There are now 27 American states with laws protecting sport for women and girls similar to those in Idaho and West Virginia. If these two cases are lost, then no state will be permitted to pass such a law. All would have to adopt policies like those of California and Connecticut, which actively support “transgender girls” — trans-identifying boys — in female sport.

If, conversely, Idaho and West Virginia win, laws keeping everyone male out of women’s sport will be permitted but not obligatory. California and other states that mandate “trans inclusion” would not be forced to stop doing so. 

The job of ensuring that all states must protect the female category on the basis of sex falls to the cases being brought against states such as Connecticut — always assuming that those cases reach the Supreme Court and win. 

These legal battles are not just about sport. A declaration that sex in Title IX means biology would clarify the meaning of sex-discrimination protections across all federally funded education programmes. And like the For Women Scotland judgment in the UK Supreme Court, it would provide a strong indication that sex can only mean sex, anywhere it appears in American law.
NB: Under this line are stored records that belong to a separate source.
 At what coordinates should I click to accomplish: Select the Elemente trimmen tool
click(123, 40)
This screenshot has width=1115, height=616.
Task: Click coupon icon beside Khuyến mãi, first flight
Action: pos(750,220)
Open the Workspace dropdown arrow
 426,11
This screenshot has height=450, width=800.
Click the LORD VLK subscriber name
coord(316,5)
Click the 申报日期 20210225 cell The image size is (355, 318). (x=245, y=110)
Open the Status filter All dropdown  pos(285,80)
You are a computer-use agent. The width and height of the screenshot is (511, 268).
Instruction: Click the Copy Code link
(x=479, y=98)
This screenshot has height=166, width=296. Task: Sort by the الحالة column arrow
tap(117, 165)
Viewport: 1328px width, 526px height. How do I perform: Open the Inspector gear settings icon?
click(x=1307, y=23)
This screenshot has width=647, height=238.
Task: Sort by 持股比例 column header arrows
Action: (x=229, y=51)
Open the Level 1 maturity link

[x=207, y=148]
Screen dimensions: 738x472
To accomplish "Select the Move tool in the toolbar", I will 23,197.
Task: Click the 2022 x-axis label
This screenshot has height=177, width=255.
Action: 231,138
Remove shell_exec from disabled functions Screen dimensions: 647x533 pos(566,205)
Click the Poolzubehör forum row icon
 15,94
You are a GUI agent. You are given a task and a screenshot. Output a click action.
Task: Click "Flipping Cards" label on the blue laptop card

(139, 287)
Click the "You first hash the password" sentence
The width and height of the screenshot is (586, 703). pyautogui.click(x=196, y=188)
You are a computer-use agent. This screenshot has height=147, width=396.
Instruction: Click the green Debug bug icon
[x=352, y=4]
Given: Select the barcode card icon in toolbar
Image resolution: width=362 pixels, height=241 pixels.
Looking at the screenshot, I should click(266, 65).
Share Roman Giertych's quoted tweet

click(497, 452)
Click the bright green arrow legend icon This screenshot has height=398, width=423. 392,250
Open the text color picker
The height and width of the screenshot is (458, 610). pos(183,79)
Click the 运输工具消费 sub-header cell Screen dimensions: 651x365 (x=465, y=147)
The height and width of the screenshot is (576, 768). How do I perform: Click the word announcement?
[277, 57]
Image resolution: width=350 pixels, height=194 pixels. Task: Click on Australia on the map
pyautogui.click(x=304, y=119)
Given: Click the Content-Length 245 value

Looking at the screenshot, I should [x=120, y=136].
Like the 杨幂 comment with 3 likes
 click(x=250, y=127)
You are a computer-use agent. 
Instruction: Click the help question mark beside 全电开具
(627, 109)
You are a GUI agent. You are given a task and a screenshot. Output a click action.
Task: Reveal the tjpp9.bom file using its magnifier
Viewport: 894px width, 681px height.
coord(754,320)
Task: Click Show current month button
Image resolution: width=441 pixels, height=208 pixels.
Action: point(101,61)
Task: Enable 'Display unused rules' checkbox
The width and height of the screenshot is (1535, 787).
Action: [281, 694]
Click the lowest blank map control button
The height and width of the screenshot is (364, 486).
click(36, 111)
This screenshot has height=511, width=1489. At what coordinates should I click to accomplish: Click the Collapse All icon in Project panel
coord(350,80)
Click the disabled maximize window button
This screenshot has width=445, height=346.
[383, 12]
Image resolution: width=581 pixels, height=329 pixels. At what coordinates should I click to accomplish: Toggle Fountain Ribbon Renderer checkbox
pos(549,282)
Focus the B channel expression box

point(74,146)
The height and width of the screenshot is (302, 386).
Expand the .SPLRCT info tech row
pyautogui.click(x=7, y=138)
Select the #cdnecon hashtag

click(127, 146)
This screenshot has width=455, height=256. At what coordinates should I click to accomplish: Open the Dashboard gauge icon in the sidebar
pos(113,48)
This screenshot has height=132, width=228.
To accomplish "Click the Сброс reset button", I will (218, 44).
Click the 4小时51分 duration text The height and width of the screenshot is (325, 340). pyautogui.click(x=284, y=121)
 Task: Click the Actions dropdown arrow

Signs that US media coverage is shifting towards reality

For years, media coverage in both the UK and US has centred the demands of “transgender girls”, which is to say boys, with little or no regard for the impact on others. The BBC’s coverage of the Supreme Court hearing failed to mention that the two trans-identifying athletes are male, as are all “transgender women”. 

But the Washington Post, a liberal paper that has long been sympathetic to “trans girls”, said in an editorial published the day before the hearing that neither science nor the American public is on the trans athletes’ side. It said:

The Supreme Court has the chance this week to save women’s sports, allowing states to restore a level playing field for girls by excluding biological men and thereby correcting one of the worst excesses of America’s cultural revolution.

Such a strong and unequivocal statement from a traditionally Democrat-leaning journal is a long-overdue recognition that on this issue, popular opinion is not with the trans-affirming Democrats. 

Which way will it go? 

The conservative majority in the US Supreme Court suggests it is likely that reality will prevail. In a sign that the trans claimants think this too, Hecox asked the court not to hear the Idaho case, on the basis that he is no longer participating in college sports in Idaho. The state governor requested that it be heard nonetheless, since he wants to establish that the Fairness in Women’s Sport statute is lawful. One liberal judge made Hecox’s point in court, saying that the case should be thrown out as “moot”, but the hearing went ahead.

In court, counsel for the states pointed out that no one was questioning the need for sex categories in sport. Instead, the trans-identifying athletes argued that they should be an exception to the general exclusion of males from women’s categories and suggested that they were not the same as “cisgender boys” because they had taken medical steps to mitigate their advantage. 

This led to detailed legal arguments about when a law may be deemed unconstitutional. In American law, if it works generally but discriminates against some individuals, this may be defensible. But if those individuals are part of a recognised category that has suffered discrimination in the past, such as those who share a race or religion, then the law must be justifiable under a process called “strict scrutiny” to ensure no repeat of past mistakes. Laws that discriminate on the basis of sex must also be justifiable, but face a lower bar called “intermediate scrutiny”. 

Counsel for the trans lobby did not argue that transgender identity should count as one of these special categories requiring strict scrutiny, as some had expected. Winning on that would have made transgender identity officially a protected class. But that was unlikely in a court where six of the nine justices are Republican appointees. In any case, the states pointed out that the laws being challenged are about women and girls, and do not mention transgenderism. 

Judgment will be handed down in the coming months, with no further indication of likely timing.